REQUIRED WORK
Write out the records that appear below, verbatim and complete, but without pictures.

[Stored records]
--*--

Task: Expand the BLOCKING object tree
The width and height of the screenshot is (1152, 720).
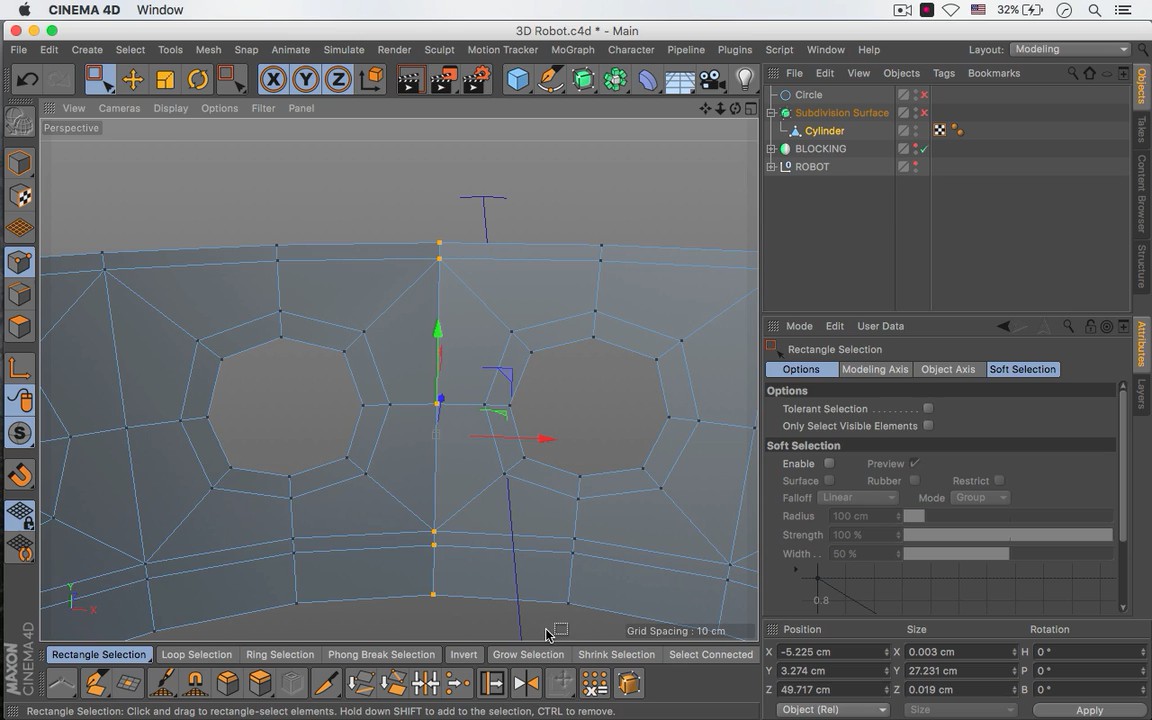Action: pyautogui.click(x=771, y=149)
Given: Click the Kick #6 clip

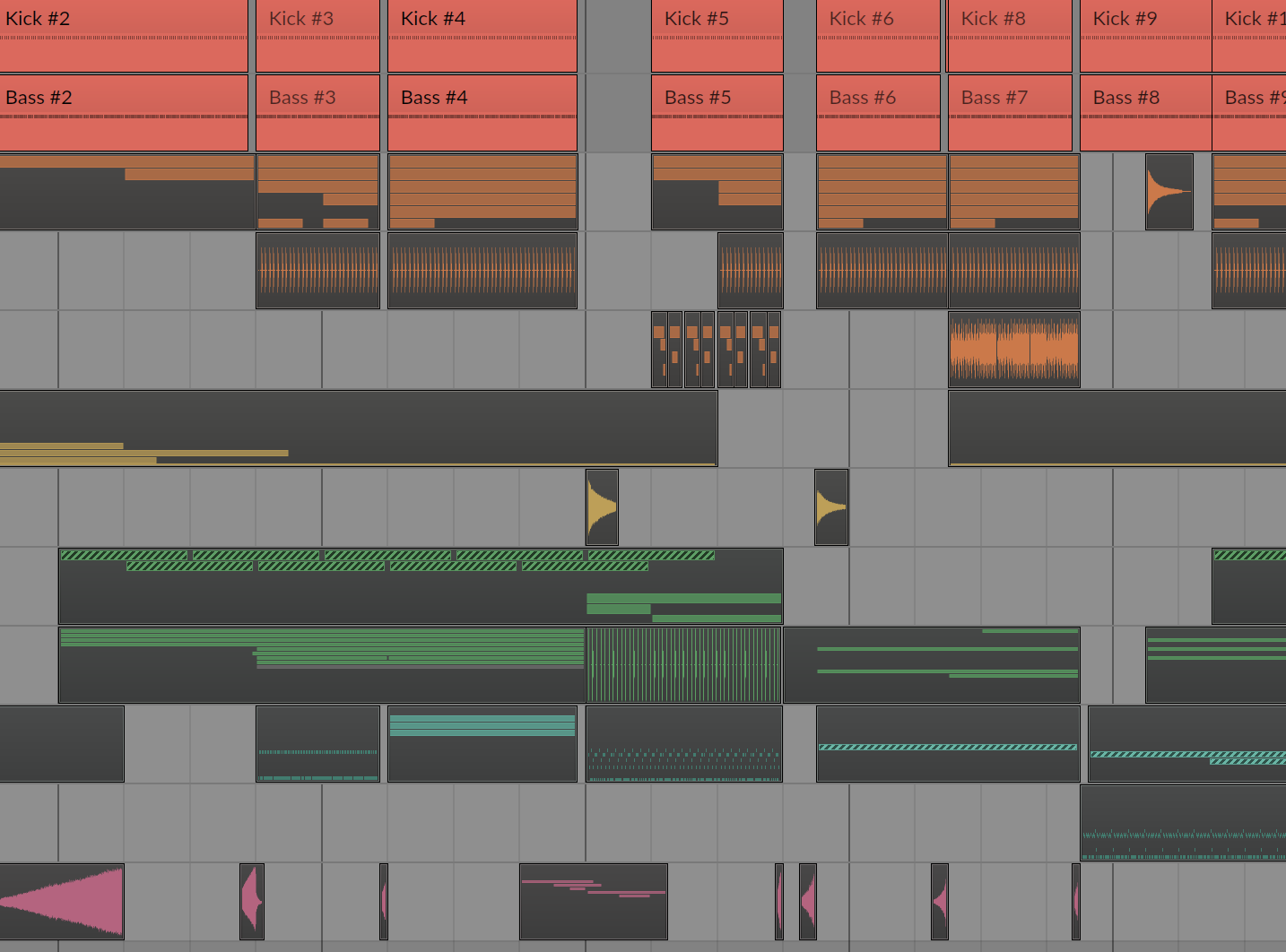Looking at the screenshot, I should tap(879, 36).
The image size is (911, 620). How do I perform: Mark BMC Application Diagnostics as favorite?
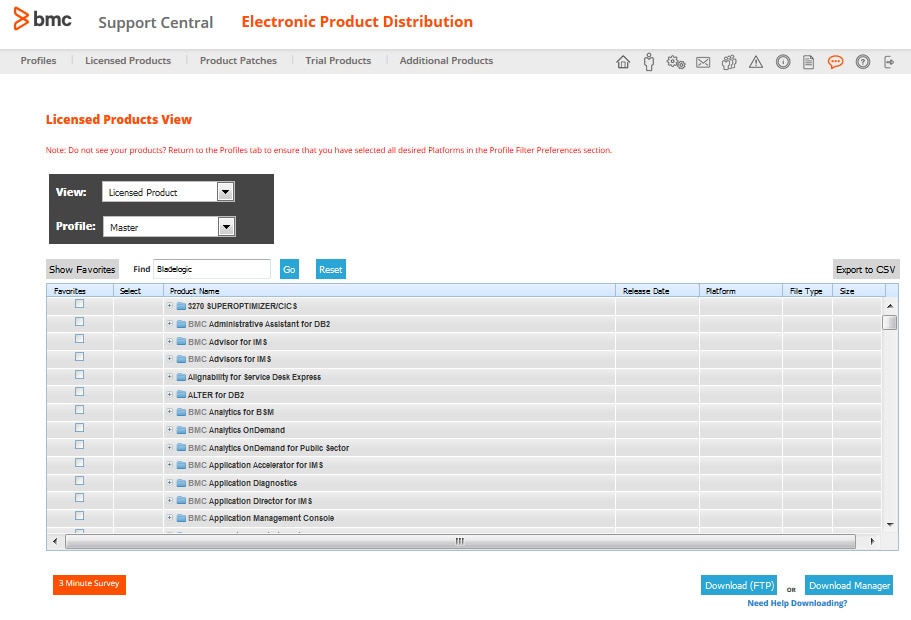[x=80, y=481]
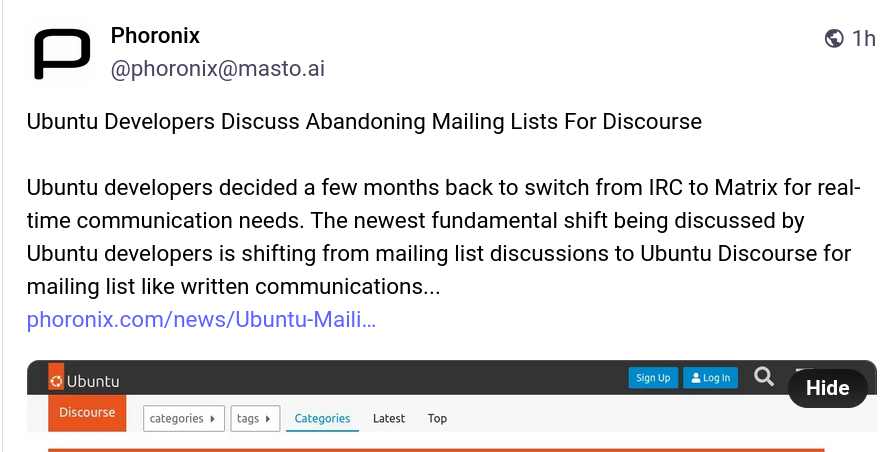This screenshot has height=452, width=893.
Task: Click the Ubuntu wordmark in header
Action: click(x=93, y=381)
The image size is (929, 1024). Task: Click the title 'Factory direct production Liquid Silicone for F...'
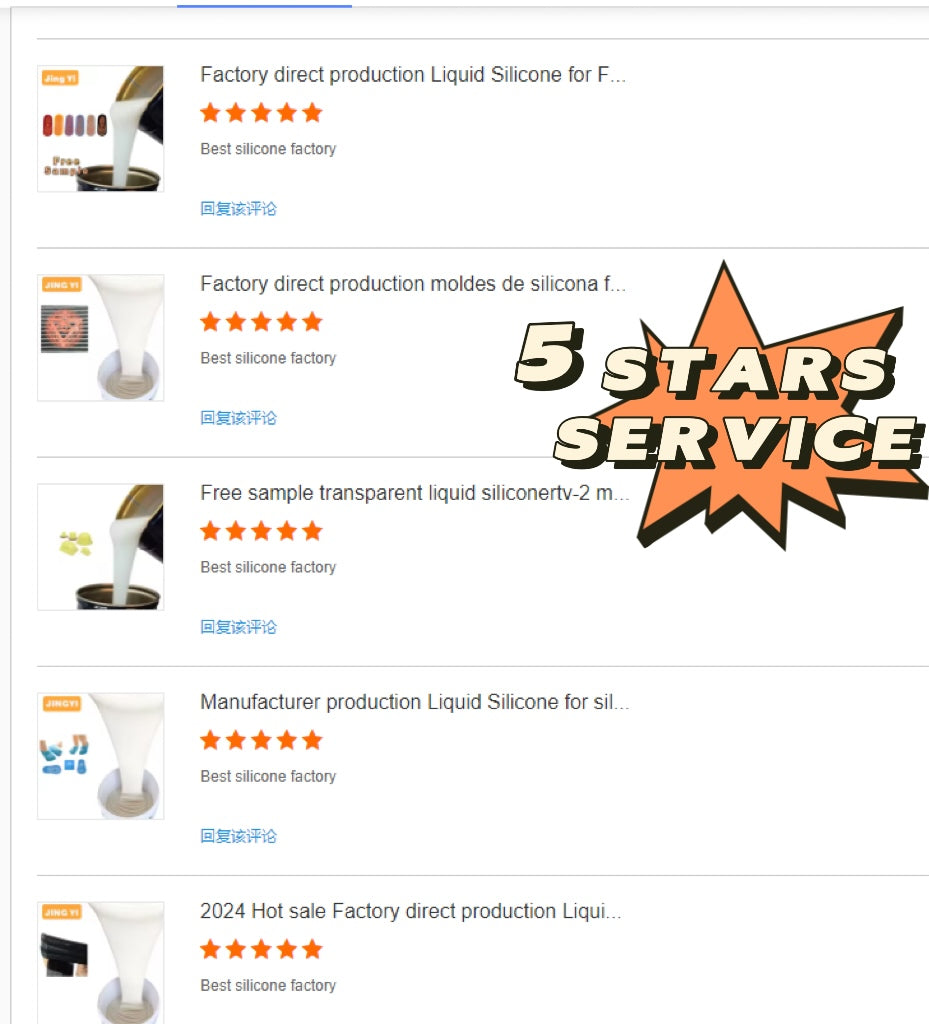(x=413, y=75)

--*--

THE ANSWER
Task: Expand the BLOCKING object tree
The width and height of the screenshot is (1152, 720).
Action: pyautogui.click(x=771, y=149)
Given: Click the Kick #6 clip

Looking at the screenshot, I should tap(879, 36).
The image size is (911, 620). How do I perform: Mark BMC Application Diagnostics as favorite?
[x=80, y=481]
This screenshot has height=452, width=893.
Task: Click the Ubuntu wordmark in header
Action: click(x=93, y=381)
The image size is (929, 1024). Task: Click the title 'Factory direct production Liquid Silicone for F...'
(x=413, y=75)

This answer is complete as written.